━━━━━ RECORDS SHOWN ━━━━━
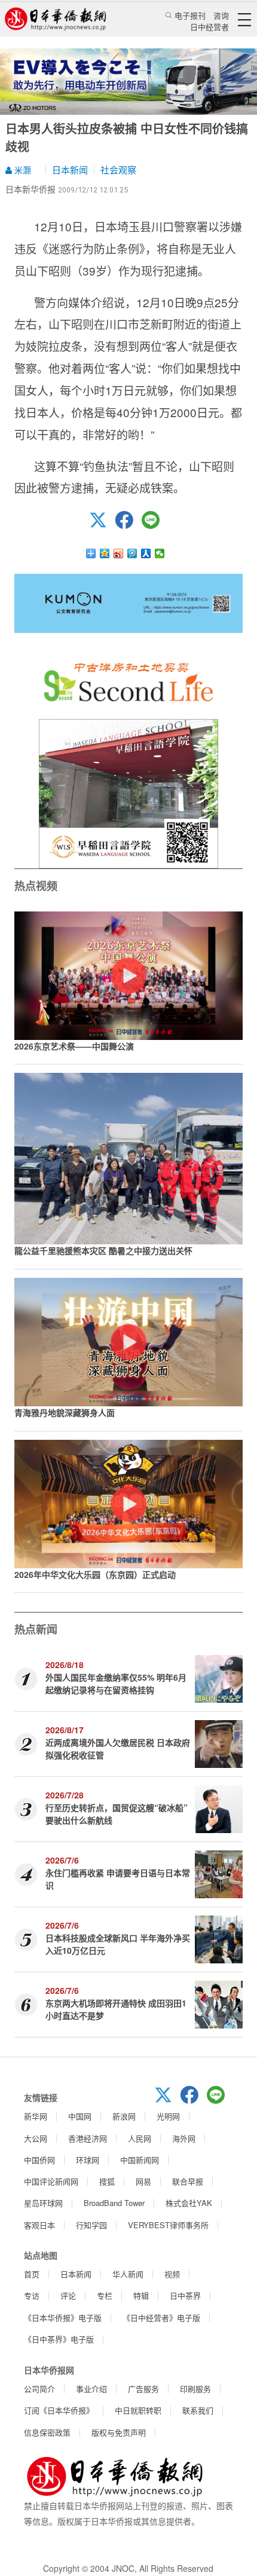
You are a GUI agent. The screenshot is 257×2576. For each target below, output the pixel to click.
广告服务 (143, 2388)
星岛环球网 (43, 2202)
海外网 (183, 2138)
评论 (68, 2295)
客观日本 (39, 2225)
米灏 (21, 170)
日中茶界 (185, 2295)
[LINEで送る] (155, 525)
━━━━━
• WORK REQUEST:
Could you output every entry exactly as written, skipping the pictures?

• SOLUTION FOR THIS EXERCISE:
You are a GUI agent. The screenshot is 257×2576. For each target below, output the pixel to click.
广告服务 (143, 2388)
星岛环球网 (43, 2202)
海外网 (183, 2138)
评论 (68, 2295)
客观日本 (39, 2225)
米灏 (21, 170)
日中茶界 (185, 2295)
[LINEで送る] (155, 525)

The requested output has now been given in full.